*** Input data ***

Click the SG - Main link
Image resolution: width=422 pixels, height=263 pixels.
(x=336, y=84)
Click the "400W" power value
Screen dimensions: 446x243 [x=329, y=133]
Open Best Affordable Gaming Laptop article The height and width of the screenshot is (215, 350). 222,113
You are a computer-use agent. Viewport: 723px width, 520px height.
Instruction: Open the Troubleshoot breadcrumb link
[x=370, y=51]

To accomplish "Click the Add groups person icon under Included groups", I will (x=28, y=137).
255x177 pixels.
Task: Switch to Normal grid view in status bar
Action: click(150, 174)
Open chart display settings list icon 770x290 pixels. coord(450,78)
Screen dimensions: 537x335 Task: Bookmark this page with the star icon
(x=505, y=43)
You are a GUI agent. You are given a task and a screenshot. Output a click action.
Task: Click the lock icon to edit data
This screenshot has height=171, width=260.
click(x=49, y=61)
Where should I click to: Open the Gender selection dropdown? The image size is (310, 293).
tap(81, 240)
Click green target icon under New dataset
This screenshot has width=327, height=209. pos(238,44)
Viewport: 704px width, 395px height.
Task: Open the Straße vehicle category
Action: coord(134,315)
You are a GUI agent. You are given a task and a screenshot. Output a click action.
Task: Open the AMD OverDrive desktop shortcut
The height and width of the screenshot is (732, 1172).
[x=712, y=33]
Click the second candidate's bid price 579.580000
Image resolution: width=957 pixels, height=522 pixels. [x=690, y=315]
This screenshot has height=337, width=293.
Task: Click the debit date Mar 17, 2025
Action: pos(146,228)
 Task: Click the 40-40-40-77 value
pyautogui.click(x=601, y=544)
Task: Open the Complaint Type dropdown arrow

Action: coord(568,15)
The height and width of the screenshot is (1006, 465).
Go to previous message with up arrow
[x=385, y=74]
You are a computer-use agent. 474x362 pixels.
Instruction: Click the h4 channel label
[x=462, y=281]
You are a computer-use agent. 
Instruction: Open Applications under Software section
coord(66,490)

*** End of Input data ***

Exercise
Could you reproduce, exactly as written, the lines running from the one with "You are a computer-use agent. 474x362 pixels." to the end of the entries above?

Task solution
You are a computer-use agent. 474x362 pixels.
Instruction: Click the h4 channel label
[x=462, y=281]
You are a computer-use agent. 
Instruction: Open Applications under Software section
coord(66,490)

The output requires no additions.